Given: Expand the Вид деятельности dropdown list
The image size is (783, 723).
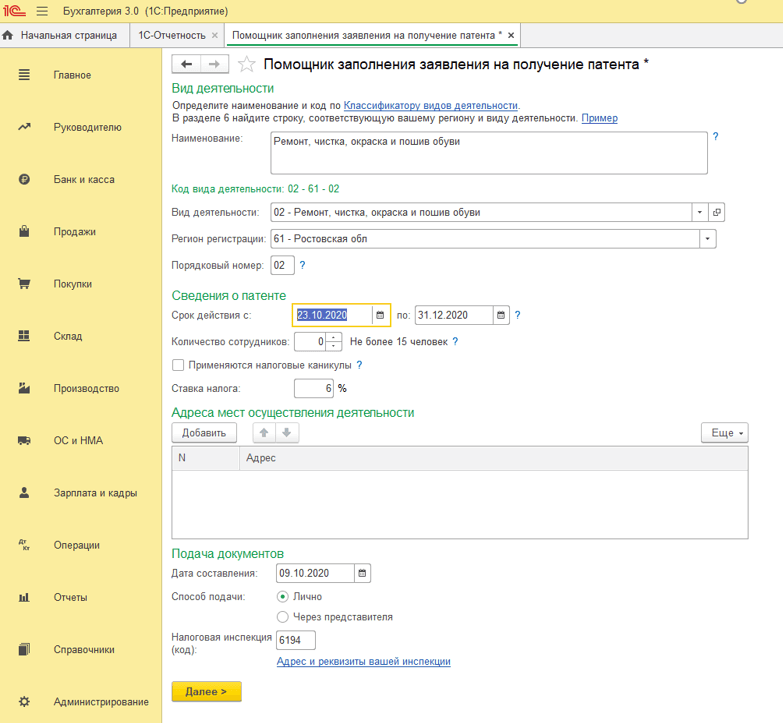Looking at the screenshot, I should (698, 212).
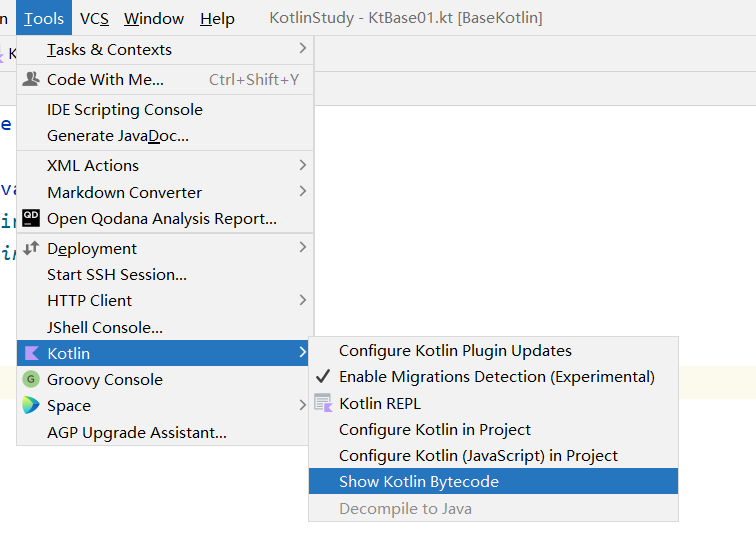Open the Help menu

click(217, 18)
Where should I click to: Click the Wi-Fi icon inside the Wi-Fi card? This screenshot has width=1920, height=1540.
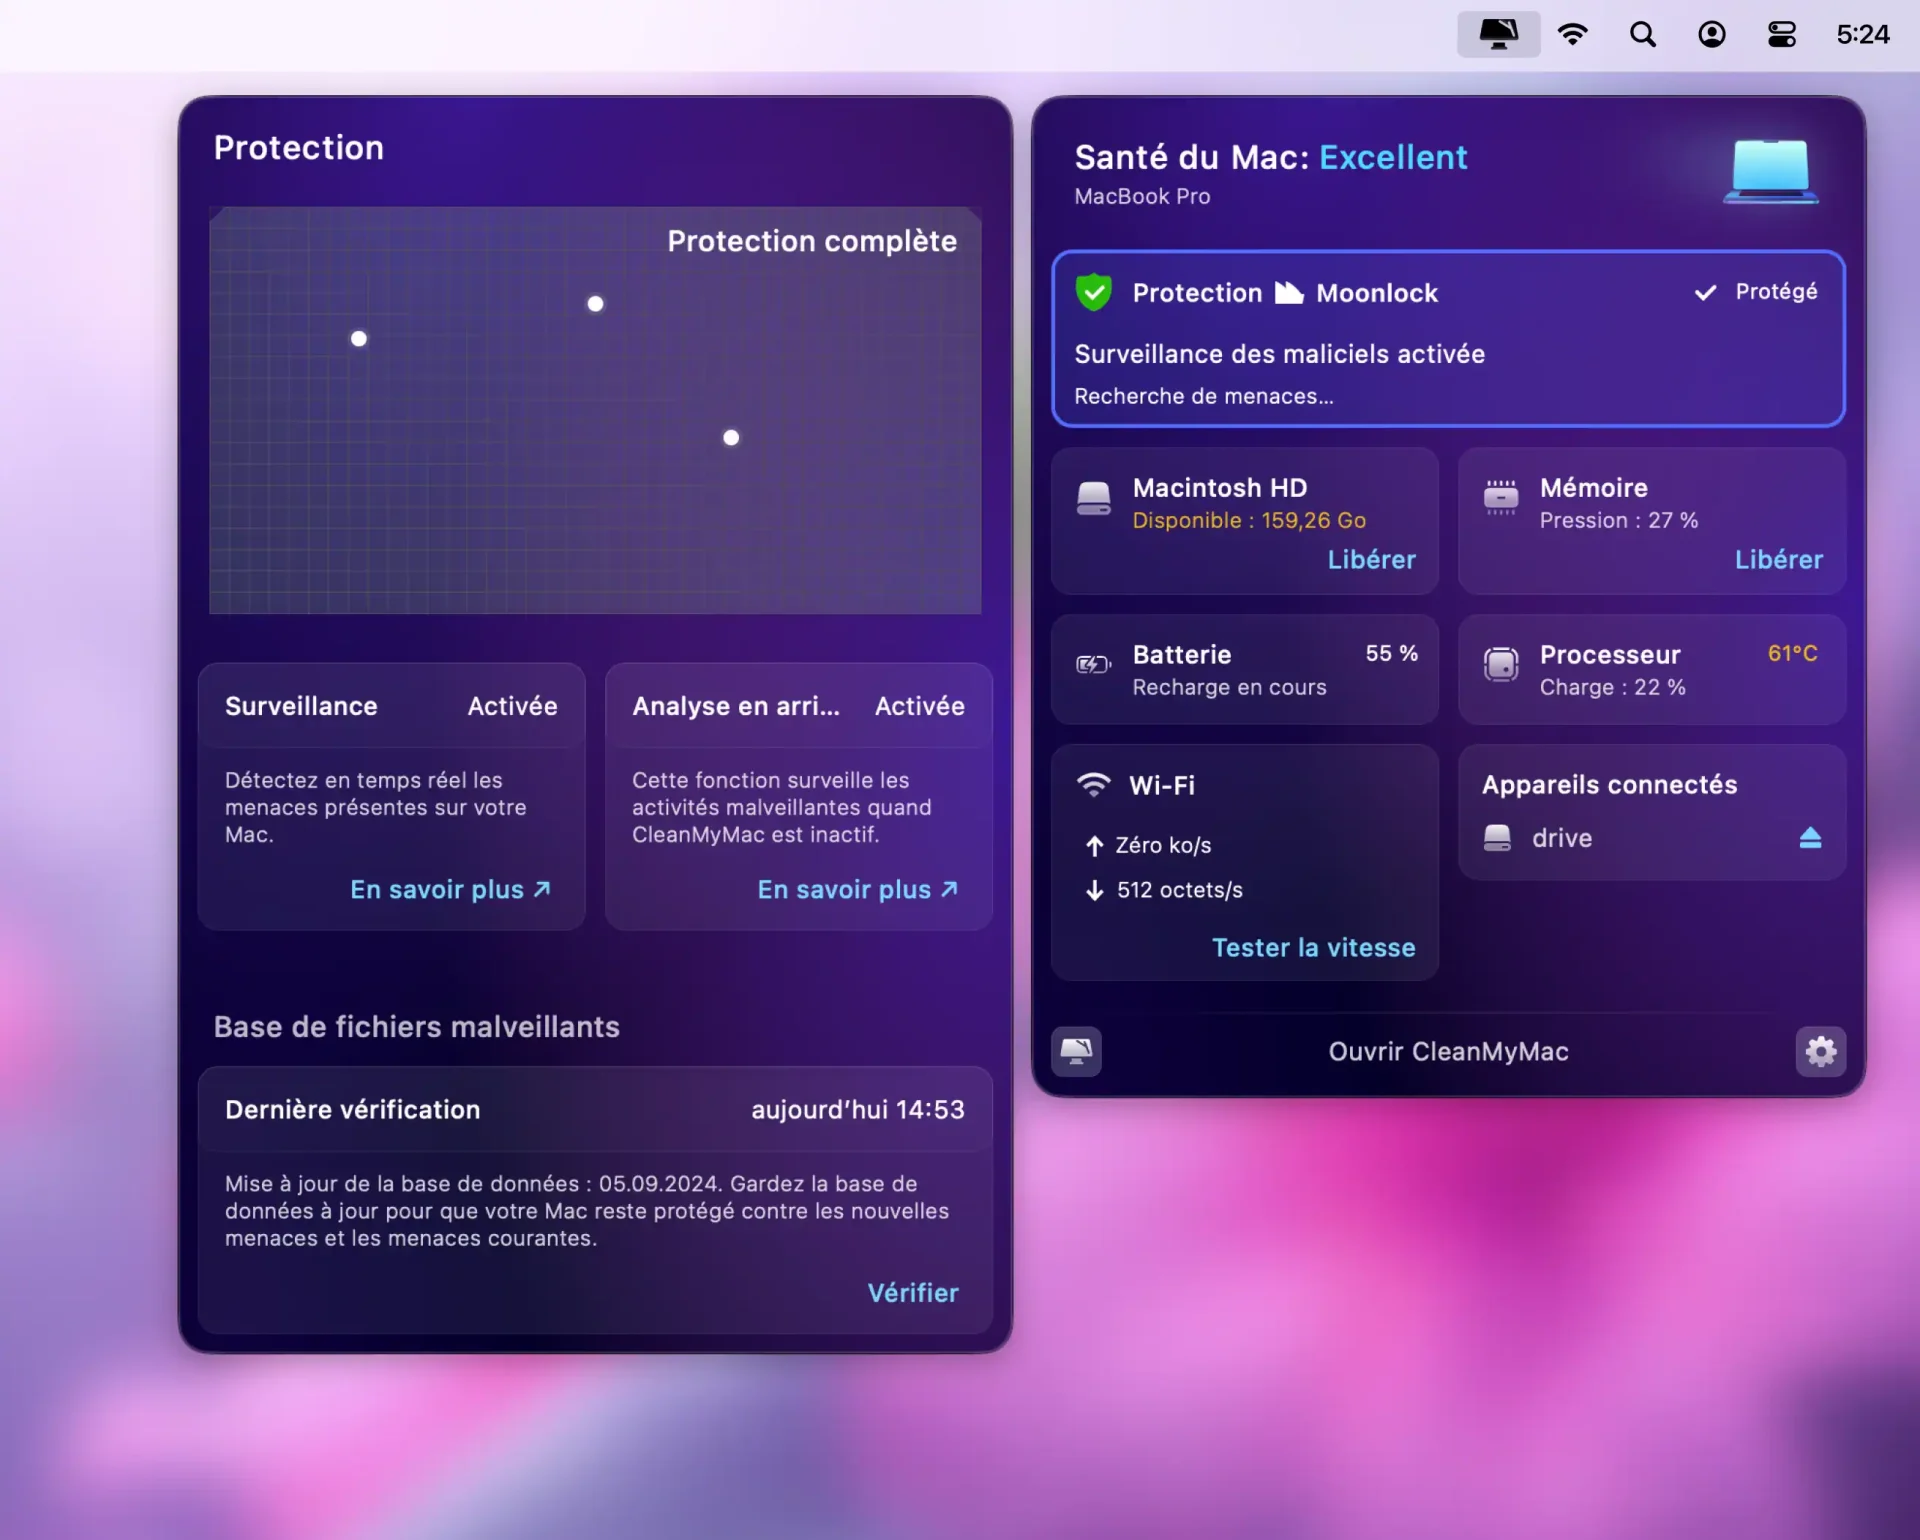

- - -

__WORK TO BE COMPLETED__
Write out all of the items above word for word, leaving out the pictures.

__THE ANSWER__
Given: Expand the Вид деятельности dropdown list
The image size is (783, 723).
Looking at the screenshot, I should (698, 212).
Open the Help menu

click(217, 18)
Where should I click to: Click the Wi-Fi icon inside the Wi-Fi card? This screenshot has width=1920, height=1540.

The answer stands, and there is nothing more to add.